● **Task directions**: Select and copy every line of the entries below that contains the word "This". Case counts.

Word and element location records
[start]

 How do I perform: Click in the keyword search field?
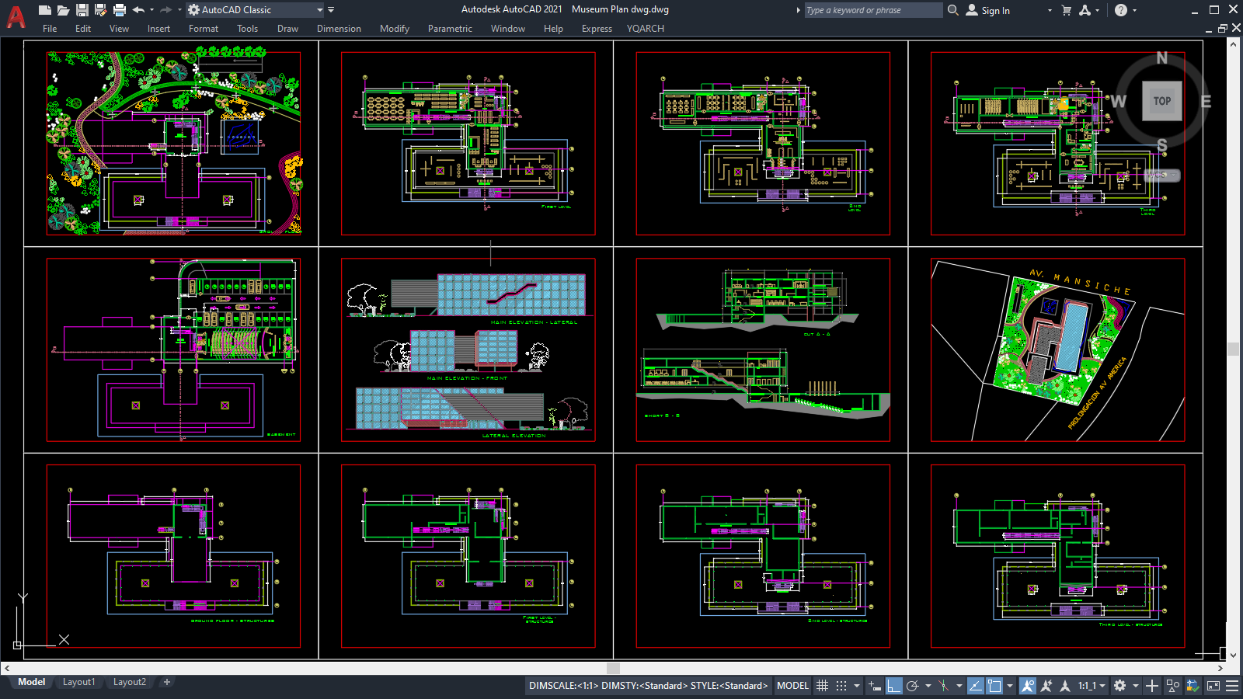(869, 10)
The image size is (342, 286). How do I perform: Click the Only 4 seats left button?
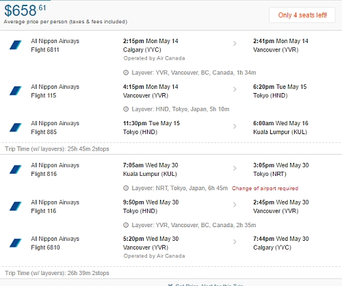(x=302, y=15)

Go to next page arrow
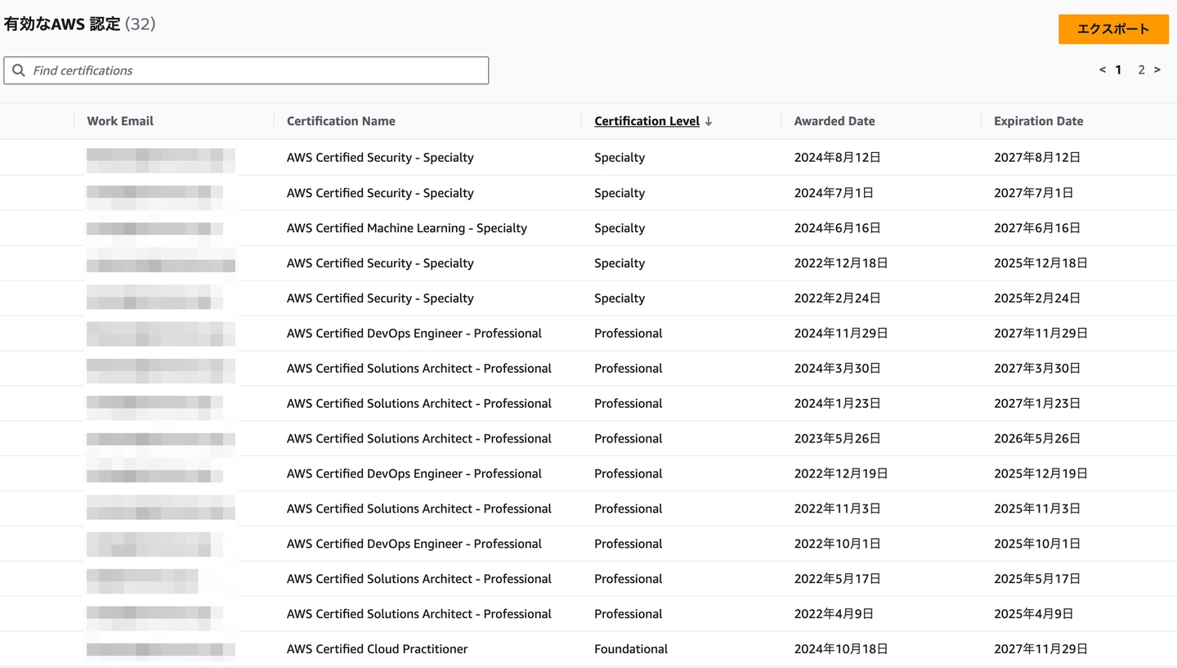coord(1157,70)
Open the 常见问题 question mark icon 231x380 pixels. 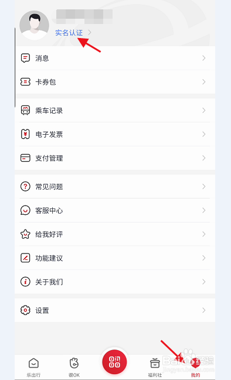(x=25, y=187)
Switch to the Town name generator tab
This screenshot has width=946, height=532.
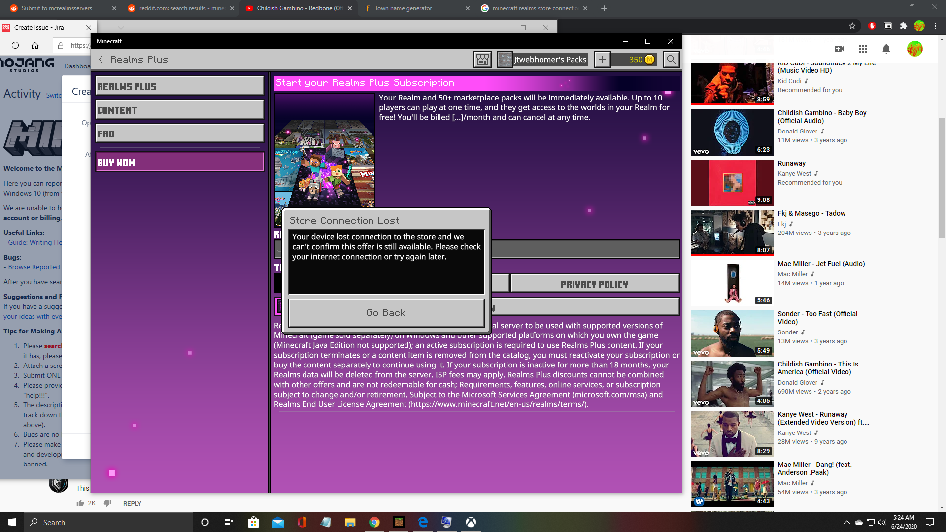(403, 8)
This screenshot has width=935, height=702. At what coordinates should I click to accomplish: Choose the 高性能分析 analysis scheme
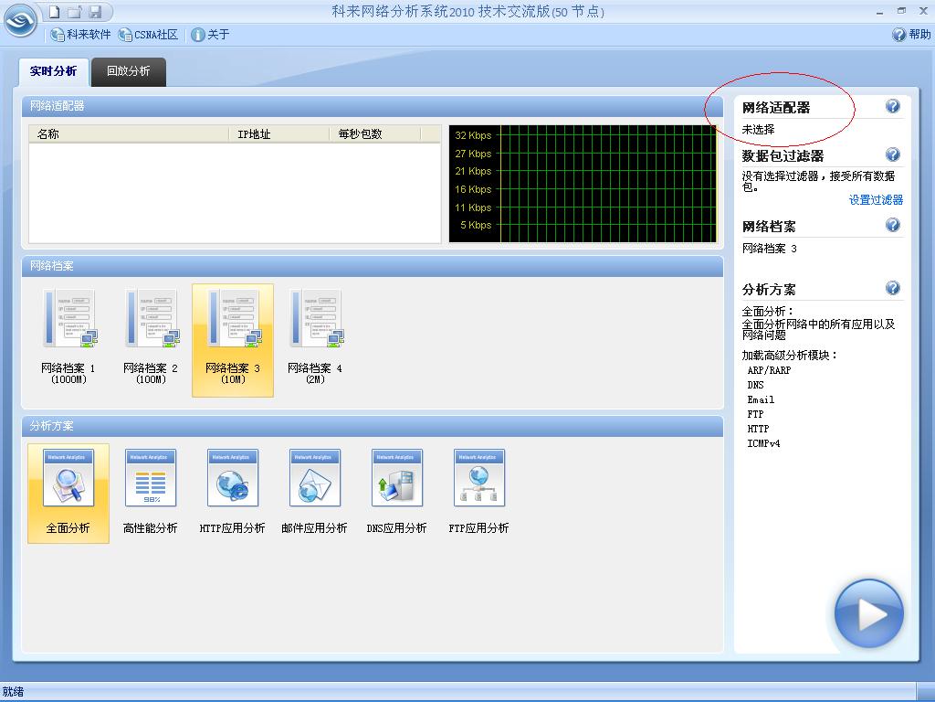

[end]

● **Exercise result**:
This screenshot has width=946, height=532.
This screenshot has width=935, height=702. At what coordinates should I click to accomplish: Choose the 高性能分析 analysis scheme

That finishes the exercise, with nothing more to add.